→ Required tasks:
• 1. From the news excerpt on reactions to bin Laden's death, reproduce the part that opens with the words containing "First District U.S." and closes with "decade after 9/11.".
• 2. In the news excerpt on reactions to bin Laden's death, which House committee is Chellie Pingree a member of?

___ Document segment ___

First District U.S. Rep. Chellie Pingree said there’s a lot to be proud of in what the successful mission against bin Laden means, a decade after 9/11.

But Pingree said the realization that bin Laden was hiding in a populated neighborhood in a Pakistani city near a Pakistani military base — not a remote region in Afghanistan — will prompt questions about the U.S. relationship with Pakistan and its role in the fight against al-Qaida.

Pingree, a member of the House Armed Services Committee, said the bin Laden mission also will raise questions about whether a targeted attack supported by good intelligence is more valuable to the effort to eradicate al-Qaida and other terrorist groups than a “nation building” initiative in Afghanistan, with its associated loss of U.S. lives and enormous expense.

Pingree agreed Americans need to be alert for a retaliatory backlash, but added that, “We can’t underestimate what a blow this has been to an ever-weakening terrorist network” that already has been harmed by pro-democracy movements in the Middle East and North Africa.

Second District U.S. Rep. Mike Michaud called bin Laden’s death “a significant development in the international campaign against al-Qaida.”

But, “while the death of Osama bin Laden is momentous, it doesn’t signify the end to threats against the United States,” Michaud said in a statement Monday afternoon.

___ Information supplied ___

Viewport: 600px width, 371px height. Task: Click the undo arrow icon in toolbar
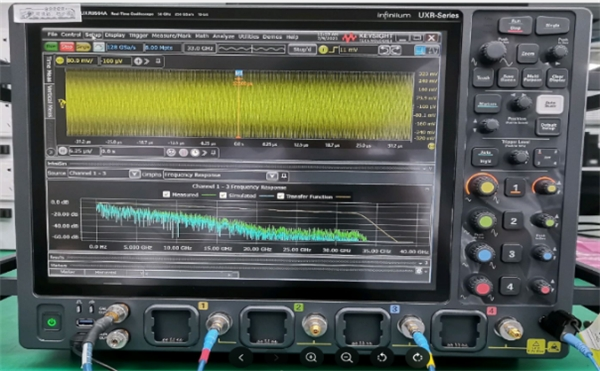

___

→ Final answers:
• 1.
First District U.S. Rep. Chellie Pingree said there’s a lot to be proud of in what the successful mission against bin Laden means, a decade after 9/11.

• 2. The House Armed Services Committee.